DESCRIPTION OF THE TASK — Retype the records in full, exactly as they stand.

[Records excerpted from a collection]

——————

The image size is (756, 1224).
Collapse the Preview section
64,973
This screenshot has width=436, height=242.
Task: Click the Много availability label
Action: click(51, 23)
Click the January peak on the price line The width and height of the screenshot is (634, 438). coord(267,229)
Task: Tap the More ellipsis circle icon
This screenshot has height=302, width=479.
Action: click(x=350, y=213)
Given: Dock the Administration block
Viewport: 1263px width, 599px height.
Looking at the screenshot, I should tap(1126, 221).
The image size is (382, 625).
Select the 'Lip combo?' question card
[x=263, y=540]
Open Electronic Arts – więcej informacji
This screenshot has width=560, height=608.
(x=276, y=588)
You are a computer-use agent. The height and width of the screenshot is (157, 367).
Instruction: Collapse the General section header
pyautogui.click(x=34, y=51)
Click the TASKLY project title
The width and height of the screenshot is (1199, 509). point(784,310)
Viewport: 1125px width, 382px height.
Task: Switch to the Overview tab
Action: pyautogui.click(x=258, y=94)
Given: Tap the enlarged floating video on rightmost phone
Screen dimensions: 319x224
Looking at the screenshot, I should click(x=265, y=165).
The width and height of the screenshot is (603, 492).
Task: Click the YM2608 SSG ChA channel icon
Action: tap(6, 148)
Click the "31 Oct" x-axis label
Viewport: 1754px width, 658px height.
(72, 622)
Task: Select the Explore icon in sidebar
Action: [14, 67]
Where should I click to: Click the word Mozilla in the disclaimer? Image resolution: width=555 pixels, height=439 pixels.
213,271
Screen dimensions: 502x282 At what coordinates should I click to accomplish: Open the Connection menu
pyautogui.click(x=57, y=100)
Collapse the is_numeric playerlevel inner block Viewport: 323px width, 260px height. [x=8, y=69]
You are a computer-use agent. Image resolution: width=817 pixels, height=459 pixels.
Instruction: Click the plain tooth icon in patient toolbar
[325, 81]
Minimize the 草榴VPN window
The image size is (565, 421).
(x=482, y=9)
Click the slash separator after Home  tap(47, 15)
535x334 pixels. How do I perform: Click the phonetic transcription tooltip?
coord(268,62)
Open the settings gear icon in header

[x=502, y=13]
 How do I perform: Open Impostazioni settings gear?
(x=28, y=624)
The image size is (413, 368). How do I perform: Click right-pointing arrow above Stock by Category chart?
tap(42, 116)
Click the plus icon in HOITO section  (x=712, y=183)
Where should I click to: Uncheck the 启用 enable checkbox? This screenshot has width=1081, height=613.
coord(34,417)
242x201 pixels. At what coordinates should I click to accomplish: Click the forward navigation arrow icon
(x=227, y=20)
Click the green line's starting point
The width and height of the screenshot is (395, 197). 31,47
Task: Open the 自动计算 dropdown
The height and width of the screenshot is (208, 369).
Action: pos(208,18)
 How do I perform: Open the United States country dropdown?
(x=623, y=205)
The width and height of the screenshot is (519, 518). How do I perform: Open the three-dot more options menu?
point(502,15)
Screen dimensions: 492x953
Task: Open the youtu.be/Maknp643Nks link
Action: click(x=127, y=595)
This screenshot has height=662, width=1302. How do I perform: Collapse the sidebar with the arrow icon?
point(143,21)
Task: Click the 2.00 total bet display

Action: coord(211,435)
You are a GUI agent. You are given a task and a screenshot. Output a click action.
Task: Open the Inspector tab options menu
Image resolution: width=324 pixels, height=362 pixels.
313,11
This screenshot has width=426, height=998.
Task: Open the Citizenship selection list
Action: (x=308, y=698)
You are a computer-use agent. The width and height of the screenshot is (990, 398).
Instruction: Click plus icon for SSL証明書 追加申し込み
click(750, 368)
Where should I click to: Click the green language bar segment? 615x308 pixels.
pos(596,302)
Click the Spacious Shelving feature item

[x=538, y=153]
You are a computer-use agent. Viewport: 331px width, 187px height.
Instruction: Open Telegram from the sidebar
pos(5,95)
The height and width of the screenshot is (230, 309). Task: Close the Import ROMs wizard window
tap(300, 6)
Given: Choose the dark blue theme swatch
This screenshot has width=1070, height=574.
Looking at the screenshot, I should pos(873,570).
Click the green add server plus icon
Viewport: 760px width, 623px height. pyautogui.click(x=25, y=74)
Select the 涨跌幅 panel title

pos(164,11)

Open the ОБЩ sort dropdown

——————

ANSWER FOR THE TASK —
The image size is (756, 1224).
Collapse the Preview section
64,973
This screenshot has width=436, height=242.
Task: Click the Много availability label
Action: click(51, 23)
Click the January peak on the price line The width and height of the screenshot is (634, 438). coord(267,229)
Task: Tap the More ellipsis circle icon
This screenshot has height=302, width=479.
Action: click(x=350, y=213)
Given: Dock the Administration block
Viewport: 1263px width, 599px height.
Looking at the screenshot, I should tap(1126, 221).
The image size is (382, 625).
Select the 'Lip combo?' question card
[x=263, y=540]
Open Electronic Arts – więcej informacji
This screenshot has width=560, height=608.
(x=276, y=588)
You are a computer-use agent. The height and width of the screenshot is (157, 367).
Instruction: Collapse the General section header
pyautogui.click(x=34, y=51)
Click the TASKLY project title
The width and height of the screenshot is (1199, 509). point(784,310)
Viewport: 1125px width, 382px height.
Task: Switch to the Overview tab
Action: pyautogui.click(x=258, y=94)
Given: Tap the enlarged floating video on rightmost phone
Screen dimensions: 319x224
Looking at the screenshot, I should click(x=265, y=165).
The width and height of the screenshot is (603, 492).
Task: Click the YM2608 SSG ChA channel icon
Action: tap(6, 148)
Click the "31 Oct" x-axis label
Viewport: 1754px width, 658px height.
(72, 622)
Task: Select the Explore icon in sidebar
Action: [14, 67]
Where should I click to: Click the word Mozilla in the disclaimer? Image resolution: width=555 pixels, height=439 pixels.
213,271
Screen dimensions: 502x282 At what coordinates should I click to accomplish: Open the Connection menu
pyautogui.click(x=57, y=100)
Collapse the is_numeric playerlevel inner block Viewport: 323px width, 260px height. [x=8, y=69]
You are a computer-use agent. Image resolution: width=817 pixels, height=459 pixels.
Instruction: Click the plain tooth icon in patient toolbar
[325, 81]
Minimize the 草榴VPN window
The image size is (565, 421).
(x=482, y=9)
Click the slash separator after Home  tap(47, 15)
535x334 pixels. How do I perform: Click the phonetic transcription tooltip?
coord(268,62)
Open the settings gear icon in header

[x=502, y=13]
 How do I perform: Open Impostazioni settings gear?
(x=28, y=624)
The image size is (413, 368). How do I perform: Click right-pointing arrow above Stock by Category chart?
tap(42, 116)
Click the plus icon in HOITO section  (x=712, y=183)
Where should I click to: Uncheck the 启用 enable checkbox? This screenshot has width=1081, height=613.
coord(34,417)
242x201 pixels. At what coordinates should I click to accomplish: Click the forward navigation arrow icon
(x=227, y=20)
Click the green line's starting point
The width and height of the screenshot is (395, 197). 31,47
Task: Open the 自动计算 dropdown
The height and width of the screenshot is (208, 369).
Action: pos(208,18)
 How do I perform: Open the United States country dropdown?
(x=623, y=205)
The width and height of the screenshot is (519, 518). How do I perform: Open the three-dot more options menu?
point(502,15)
Screen dimensions: 492x953
Task: Open the youtu.be/Maknp643Nks link
Action: click(x=127, y=595)
This screenshot has height=662, width=1302. How do I perform: Collapse the sidebar with the arrow icon?
point(143,21)
Task: Click the 2.00 total bet display

Action: coord(211,435)
You are a GUI agent. You are given a task and a screenshot. Output a click action.
Task: Open the Inspector tab options menu
Image resolution: width=324 pixels, height=362 pixels.
313,11
This screenshot has width=426, height=998.
Task: Open the Citizenship selection list
Action: (x=308, y=698)
You are a computer-use agent. The width and height of the screenshot is (990, 398).
Instruction: Click plus icon for SSL証明書 追加申し込み
click(750, 368)
Where should I click to: Click the green language bar segment? 615x308 pixels.
pos(596,302)
Click the Spacious Shelving feature item

[x=538, y=153]
You are a computer-use agent. Viewport: 331px width, 187px height.
Instruction: Open Telegram from the sidebar
pos(5,95)
The height and width of the screenshot is (230, 309). Task: Close the Import ROMs wizard window
tap(300, 6)
Given: Choose the dark blue theme swatch
This screenshot has width=1070, height=574.
Looking at the screenshot, I should pos(873,570).
Click the green add server plus icon
Viewport: 760px width, 623px height. pyautogui.click(x=25, y=74)
Select the 涨跌幅 panel title

pos(164,11)

Open the ОБЩ sort dropdown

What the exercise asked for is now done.